What this task involves
Lines from the top of the entries down to the line with "Image resolution: width=144, height=2576." must be set down exactly as they stand, with both ends retained.

Saved data entries:
# # # # # # #
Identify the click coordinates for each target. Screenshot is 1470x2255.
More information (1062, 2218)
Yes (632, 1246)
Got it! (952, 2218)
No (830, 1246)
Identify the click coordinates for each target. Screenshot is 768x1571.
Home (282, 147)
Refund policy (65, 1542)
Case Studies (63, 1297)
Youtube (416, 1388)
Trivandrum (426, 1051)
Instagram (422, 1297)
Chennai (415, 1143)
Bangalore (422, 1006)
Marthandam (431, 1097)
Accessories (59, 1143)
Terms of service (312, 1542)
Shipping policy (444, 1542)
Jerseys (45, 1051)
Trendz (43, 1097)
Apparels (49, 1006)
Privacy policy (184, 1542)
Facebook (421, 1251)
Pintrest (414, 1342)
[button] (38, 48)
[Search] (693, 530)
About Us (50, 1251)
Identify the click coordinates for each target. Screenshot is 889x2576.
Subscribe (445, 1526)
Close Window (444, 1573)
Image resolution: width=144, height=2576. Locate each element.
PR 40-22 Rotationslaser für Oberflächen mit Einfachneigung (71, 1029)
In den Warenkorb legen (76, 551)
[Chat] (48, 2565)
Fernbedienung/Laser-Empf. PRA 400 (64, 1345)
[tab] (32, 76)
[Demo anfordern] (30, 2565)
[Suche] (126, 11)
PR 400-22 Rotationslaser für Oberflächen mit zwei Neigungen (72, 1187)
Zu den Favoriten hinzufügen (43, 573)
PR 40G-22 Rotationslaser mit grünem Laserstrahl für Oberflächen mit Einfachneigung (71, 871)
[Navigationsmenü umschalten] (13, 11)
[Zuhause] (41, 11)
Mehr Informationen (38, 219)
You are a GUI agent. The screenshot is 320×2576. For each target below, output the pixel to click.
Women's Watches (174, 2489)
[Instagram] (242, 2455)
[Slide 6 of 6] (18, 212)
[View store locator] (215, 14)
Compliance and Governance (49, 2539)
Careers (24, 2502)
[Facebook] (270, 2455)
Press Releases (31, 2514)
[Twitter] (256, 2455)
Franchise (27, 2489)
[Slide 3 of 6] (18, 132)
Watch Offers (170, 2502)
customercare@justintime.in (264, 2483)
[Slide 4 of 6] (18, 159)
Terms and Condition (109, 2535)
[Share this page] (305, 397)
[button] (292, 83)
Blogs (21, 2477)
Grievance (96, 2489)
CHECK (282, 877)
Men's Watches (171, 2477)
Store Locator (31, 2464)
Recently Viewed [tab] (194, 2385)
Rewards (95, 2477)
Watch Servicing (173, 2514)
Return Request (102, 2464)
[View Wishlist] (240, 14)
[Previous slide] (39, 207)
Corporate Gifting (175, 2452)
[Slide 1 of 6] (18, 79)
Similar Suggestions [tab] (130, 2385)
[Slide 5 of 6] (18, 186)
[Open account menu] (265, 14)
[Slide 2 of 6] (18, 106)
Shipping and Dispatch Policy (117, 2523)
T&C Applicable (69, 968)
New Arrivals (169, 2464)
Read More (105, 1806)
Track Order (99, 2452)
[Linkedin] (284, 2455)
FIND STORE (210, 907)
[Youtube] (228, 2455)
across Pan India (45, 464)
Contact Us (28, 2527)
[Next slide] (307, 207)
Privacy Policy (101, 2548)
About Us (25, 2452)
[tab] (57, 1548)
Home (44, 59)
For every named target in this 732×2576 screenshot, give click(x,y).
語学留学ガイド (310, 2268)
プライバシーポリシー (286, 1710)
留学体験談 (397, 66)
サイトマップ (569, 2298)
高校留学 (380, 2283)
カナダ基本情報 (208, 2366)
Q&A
# # # # # # #
Exercise answer
Identify the click coordinates for each target. Screenshot is 1470x2255.
More information (1062, 2218)
Yes (632, 1246)
Got it! (952, 2218)
No (830, 1246)
Identify the click coordinates for each target. Screenshot is 768x1571.
Home (282, 147)
Refund policy (65, 1542)
Case Studies (63, 1297)
Youtube (416, 1388)
Trivandrum (426, 1051)
Instagram (422, 1297)
Chennai (415, 1143)
Bangalore (422, 1006)
Marthandam (431, 1097)
Accessories (59, 1143)
Terms of service (312, 1542)
Shipping policy (444, 1542)
Jerseys (45, 1051)
Trendz (43, 1097)
Apparels (49, 1006)
Privacy policy (184, 1542)
Facebook (421, 1251)
Pintrest (414, 1342)
[button] (38, 48)
[Search] (693, 530)
About Us (50, 1251)
Identify the click coordinates for each target. Screenshot is 889x2576.
Subscribe (445, 1526)
Close Window (444, 1573)
Image resolution: width=144, height=2576. Locate each element.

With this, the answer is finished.